Banff and Buchan was a constituency of the Scottish Parliament (Holyrood) between 1999 and 2011 when it was substantially succeeded by Banffshire and Buchan Coast. It elected one Member of the Scottish Parliament (MSP) by the first past the post method of election. Also, however, it was one of nine constituencies in the North East Scotland electoral region, which elects seven additional members, in addition to nine constituency MSPs, to produce a form of proportional representation for the region as a whole.

Electoral region 

Until the 2011 election, the other eight constituencies of the North East Scotland region were Aberdeen Central, Aberdeen North, Aberdeen South, Angus, Dundee East, Dundee West, Gordon  and West Aberdeenshire and Kincardine

The region covers the Aberdeenshire council area, the Aberdeen City council area, the Dundee City council area, part of the Angus council area, a small part of the Moray council area and a small part of the Perth and Kinross council area.

Constituency boundaries 

The Banff and Buchan constituency was created at the same time as the Scottish Parliament, in 1999, with the name and boundaries of an  existing Westminster constituency.

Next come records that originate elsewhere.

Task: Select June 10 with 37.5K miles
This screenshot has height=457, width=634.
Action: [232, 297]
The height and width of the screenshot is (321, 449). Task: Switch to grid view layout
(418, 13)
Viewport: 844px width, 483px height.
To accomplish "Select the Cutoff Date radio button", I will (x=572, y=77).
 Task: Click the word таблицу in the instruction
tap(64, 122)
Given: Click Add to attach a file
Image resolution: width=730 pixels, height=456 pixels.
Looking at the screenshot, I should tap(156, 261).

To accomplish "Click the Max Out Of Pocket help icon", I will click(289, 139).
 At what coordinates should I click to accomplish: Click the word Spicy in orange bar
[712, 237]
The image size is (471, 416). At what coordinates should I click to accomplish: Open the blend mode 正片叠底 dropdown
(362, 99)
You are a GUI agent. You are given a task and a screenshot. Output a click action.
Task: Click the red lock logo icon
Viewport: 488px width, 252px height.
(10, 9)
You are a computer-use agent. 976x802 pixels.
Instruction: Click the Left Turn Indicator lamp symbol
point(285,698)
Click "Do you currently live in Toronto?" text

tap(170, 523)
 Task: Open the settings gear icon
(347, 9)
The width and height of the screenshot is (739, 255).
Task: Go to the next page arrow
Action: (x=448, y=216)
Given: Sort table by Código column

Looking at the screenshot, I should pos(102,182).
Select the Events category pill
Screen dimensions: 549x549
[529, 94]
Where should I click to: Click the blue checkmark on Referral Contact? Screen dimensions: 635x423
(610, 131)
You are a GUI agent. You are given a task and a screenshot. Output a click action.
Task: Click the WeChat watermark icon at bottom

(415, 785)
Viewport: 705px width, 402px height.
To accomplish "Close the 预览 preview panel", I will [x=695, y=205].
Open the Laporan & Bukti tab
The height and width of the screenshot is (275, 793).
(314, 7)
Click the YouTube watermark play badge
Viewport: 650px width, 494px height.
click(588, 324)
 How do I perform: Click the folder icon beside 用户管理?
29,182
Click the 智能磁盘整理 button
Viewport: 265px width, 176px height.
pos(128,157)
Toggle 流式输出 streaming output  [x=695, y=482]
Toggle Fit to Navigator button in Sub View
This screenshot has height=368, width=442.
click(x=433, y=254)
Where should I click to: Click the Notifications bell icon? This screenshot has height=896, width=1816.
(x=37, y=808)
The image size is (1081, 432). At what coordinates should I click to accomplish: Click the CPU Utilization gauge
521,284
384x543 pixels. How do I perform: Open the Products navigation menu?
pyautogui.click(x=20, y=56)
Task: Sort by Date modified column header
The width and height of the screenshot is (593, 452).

In 2005, however, the boundaries of the Westminster (House of Commons) constituency were subject to some alteration.

Boundary review 

Following the First Periodic review of constituencies for the Scottish Parliament, Banff and Buchan has become the newly drawn seat of Banffshire and Buchan Coast for the elections in 2011.

Council area 

The Holyrood constituency covered a northern portion of the Aberdeenshire council area. The rest of the Aberdeenshire area is covered by two other constituencies, both also in the North East Scotland electoral region: Gordon was the constituency to the south of the Banff and Buchan constituency, and the former West Aberdeenshire and Kincardine was further south. Gordon also covered a small eastern portion of the Moray council area.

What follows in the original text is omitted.